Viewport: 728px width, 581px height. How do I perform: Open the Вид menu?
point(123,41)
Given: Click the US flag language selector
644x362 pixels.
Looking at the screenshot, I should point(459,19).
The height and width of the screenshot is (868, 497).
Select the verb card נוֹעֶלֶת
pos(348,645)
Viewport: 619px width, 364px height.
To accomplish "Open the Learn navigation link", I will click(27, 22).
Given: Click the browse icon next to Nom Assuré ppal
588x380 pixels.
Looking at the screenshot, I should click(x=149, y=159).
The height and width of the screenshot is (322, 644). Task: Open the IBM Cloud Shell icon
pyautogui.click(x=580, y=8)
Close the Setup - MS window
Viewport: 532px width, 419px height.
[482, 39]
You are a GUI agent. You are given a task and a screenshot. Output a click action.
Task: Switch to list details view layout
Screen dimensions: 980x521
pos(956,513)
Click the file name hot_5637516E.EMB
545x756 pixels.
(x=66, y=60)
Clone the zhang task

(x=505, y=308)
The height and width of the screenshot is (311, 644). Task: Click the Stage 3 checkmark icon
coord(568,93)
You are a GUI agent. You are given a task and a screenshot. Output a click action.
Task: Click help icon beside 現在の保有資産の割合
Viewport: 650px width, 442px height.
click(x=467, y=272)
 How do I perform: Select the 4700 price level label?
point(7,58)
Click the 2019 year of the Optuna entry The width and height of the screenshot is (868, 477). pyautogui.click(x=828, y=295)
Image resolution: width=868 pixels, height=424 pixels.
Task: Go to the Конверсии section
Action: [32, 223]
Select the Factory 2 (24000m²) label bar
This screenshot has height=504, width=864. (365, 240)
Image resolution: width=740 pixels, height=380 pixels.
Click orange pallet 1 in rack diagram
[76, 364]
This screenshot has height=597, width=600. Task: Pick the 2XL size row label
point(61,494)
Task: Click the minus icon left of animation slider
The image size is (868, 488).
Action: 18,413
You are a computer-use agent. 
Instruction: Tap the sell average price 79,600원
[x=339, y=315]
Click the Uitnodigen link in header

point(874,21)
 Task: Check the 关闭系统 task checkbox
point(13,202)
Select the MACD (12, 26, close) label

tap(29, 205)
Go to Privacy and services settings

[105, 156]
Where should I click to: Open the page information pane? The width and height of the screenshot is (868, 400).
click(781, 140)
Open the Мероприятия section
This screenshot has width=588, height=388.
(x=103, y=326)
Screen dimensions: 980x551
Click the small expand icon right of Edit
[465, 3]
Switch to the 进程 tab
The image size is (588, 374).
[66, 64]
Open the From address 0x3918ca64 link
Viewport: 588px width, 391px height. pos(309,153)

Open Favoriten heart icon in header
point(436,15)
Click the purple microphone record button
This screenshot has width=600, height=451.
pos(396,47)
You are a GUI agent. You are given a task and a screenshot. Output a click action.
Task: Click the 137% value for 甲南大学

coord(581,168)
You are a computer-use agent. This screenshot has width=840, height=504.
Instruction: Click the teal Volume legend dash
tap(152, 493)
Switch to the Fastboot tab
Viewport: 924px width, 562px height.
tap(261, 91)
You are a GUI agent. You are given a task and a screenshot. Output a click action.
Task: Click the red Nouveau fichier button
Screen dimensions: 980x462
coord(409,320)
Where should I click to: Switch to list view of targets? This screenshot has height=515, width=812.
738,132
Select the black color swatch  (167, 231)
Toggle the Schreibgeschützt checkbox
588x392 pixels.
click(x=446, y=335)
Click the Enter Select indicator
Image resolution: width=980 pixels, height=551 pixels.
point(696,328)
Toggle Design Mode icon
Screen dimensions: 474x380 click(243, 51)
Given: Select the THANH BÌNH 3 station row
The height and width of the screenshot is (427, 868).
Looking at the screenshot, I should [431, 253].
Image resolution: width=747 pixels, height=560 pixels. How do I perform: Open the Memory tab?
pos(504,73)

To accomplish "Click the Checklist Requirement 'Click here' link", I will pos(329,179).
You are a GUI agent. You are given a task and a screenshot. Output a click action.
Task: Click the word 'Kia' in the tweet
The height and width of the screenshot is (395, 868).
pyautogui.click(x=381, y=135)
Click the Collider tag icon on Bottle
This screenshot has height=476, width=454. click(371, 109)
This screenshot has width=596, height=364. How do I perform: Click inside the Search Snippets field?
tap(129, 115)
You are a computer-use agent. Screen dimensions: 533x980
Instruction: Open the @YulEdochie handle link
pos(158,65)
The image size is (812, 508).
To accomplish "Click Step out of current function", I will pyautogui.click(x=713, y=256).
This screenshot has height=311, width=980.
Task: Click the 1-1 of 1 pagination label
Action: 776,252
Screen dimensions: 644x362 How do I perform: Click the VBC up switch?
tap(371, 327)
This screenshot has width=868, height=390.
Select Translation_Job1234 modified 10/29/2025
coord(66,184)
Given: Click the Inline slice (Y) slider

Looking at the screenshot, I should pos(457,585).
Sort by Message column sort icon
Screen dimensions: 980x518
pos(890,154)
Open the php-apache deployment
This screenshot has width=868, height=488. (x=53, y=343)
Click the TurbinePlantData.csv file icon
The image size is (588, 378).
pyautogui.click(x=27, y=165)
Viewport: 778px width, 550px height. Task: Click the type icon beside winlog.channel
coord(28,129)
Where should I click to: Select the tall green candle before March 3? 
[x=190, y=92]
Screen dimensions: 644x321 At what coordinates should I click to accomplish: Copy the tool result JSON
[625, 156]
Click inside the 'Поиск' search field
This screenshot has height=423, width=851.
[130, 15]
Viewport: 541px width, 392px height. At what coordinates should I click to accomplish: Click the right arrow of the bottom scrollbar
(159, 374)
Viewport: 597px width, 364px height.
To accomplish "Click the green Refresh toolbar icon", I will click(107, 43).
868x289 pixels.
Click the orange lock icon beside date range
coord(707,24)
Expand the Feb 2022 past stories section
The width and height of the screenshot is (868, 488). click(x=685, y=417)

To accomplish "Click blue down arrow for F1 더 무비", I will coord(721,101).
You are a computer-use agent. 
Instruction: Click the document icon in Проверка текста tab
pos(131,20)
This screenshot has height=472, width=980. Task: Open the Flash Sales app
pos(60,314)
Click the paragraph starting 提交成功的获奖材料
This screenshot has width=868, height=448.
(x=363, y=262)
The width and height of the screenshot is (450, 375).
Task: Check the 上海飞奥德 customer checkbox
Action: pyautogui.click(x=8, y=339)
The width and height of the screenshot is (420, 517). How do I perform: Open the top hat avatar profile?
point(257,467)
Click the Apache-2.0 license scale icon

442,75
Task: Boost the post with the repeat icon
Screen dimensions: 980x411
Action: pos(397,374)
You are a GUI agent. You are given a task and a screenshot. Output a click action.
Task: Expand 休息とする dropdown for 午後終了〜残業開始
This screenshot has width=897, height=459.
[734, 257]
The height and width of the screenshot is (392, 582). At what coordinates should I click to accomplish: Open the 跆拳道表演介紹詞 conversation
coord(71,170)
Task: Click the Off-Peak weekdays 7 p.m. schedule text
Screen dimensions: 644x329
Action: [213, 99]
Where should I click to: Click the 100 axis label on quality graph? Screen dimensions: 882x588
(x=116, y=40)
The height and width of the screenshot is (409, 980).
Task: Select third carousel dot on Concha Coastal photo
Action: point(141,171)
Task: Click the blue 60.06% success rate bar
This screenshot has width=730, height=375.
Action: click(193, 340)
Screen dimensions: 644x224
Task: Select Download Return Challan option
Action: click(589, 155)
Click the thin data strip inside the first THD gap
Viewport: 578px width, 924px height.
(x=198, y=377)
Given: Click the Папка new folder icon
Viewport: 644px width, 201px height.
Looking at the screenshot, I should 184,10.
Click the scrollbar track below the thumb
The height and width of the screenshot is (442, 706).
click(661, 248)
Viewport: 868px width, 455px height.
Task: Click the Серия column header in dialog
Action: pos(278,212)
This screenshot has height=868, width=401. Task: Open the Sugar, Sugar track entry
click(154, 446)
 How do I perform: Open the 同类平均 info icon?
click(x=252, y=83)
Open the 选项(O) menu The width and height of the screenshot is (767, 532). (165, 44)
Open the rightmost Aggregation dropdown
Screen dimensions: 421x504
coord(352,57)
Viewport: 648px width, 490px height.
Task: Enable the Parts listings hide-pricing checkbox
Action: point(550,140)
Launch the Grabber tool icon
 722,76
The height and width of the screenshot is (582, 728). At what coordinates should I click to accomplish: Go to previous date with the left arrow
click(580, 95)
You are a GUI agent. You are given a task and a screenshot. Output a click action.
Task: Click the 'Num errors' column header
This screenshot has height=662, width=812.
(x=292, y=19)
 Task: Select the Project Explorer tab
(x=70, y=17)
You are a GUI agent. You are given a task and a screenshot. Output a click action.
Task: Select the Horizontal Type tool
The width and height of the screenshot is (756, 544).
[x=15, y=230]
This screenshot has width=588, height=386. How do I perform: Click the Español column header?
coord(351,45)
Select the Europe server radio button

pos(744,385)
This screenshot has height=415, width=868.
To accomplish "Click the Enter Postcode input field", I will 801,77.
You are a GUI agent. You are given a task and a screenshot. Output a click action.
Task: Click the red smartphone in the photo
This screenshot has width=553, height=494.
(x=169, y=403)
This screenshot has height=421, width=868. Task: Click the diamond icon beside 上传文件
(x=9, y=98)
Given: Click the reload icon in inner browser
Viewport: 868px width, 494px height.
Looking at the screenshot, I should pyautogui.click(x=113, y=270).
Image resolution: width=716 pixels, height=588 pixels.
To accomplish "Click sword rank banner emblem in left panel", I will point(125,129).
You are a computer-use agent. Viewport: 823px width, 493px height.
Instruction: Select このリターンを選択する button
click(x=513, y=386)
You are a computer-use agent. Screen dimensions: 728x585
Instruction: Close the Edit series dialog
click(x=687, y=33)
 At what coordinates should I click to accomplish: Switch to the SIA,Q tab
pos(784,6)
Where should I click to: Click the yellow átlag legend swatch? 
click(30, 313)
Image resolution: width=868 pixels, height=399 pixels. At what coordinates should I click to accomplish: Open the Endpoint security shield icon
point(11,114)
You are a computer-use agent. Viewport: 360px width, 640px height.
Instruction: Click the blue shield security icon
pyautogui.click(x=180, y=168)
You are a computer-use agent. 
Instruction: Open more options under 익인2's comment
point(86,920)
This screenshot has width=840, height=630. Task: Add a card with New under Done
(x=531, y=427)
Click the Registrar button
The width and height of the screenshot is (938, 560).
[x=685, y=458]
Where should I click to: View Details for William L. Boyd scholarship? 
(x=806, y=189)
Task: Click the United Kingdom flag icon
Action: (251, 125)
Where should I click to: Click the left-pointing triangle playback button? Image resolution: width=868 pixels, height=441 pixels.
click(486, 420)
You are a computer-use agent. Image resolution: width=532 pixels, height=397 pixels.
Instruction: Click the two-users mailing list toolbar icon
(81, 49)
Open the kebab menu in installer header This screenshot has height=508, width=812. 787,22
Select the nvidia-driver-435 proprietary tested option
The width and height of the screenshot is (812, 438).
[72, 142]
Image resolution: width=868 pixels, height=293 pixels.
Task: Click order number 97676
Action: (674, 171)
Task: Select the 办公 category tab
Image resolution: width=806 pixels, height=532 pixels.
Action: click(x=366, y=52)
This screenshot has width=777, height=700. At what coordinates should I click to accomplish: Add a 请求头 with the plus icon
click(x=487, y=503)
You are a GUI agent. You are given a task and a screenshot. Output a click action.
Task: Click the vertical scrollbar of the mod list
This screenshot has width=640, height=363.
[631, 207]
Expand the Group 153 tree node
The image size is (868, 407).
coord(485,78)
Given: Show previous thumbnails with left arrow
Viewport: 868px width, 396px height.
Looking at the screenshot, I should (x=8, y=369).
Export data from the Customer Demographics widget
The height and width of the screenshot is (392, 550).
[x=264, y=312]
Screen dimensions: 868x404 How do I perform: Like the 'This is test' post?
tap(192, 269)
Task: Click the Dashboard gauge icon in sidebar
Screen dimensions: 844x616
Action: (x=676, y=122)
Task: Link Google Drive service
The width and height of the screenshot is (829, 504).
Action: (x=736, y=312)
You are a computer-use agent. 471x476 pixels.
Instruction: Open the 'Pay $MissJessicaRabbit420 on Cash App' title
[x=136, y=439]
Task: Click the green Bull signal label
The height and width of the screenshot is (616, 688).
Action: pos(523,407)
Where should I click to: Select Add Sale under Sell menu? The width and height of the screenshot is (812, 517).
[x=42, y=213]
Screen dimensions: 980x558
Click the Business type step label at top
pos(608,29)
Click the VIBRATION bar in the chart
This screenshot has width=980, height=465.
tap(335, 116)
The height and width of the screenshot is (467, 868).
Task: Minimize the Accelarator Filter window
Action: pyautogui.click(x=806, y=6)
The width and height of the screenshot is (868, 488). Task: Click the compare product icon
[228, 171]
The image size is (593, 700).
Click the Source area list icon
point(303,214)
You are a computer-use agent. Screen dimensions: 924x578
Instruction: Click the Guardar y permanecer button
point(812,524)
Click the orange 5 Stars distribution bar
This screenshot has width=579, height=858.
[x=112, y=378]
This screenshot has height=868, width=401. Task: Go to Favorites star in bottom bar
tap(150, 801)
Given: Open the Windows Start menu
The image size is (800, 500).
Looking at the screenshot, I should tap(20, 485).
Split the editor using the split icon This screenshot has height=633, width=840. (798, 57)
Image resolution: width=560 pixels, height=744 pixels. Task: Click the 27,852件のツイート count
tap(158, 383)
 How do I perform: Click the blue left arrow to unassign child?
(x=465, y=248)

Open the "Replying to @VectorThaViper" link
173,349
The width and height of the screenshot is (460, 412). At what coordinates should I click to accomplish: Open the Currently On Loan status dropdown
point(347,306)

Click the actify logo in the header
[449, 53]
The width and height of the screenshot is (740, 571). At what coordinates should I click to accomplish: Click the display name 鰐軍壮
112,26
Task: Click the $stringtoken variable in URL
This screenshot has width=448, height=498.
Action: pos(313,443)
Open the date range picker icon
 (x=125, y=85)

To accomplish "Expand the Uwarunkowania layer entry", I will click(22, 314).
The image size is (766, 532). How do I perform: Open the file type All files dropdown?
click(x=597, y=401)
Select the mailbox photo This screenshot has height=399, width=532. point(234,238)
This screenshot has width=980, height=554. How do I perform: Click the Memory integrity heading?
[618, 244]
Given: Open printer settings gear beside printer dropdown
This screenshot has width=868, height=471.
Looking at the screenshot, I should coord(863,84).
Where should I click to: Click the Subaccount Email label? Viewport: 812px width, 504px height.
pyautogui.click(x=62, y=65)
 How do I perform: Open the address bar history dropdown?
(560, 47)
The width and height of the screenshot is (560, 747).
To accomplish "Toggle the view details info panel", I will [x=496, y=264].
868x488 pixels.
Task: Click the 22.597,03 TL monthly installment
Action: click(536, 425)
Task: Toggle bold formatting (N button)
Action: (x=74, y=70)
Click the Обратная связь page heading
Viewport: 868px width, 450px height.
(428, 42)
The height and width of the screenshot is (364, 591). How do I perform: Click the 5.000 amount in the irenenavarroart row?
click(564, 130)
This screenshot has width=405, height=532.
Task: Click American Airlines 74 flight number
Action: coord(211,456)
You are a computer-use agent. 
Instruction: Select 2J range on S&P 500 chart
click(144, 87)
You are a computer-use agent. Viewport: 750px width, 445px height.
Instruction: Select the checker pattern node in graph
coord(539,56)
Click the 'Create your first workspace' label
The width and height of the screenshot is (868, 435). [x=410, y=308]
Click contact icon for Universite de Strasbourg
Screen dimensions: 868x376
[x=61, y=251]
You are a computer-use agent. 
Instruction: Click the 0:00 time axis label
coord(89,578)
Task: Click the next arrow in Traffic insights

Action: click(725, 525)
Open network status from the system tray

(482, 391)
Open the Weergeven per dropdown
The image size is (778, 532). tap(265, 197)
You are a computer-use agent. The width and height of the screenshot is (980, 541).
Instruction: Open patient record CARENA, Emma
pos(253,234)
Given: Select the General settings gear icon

────────────────────

(What is being asked) From the records above, count the lines that contain "gear". Only the number should be written.

(Task output) 2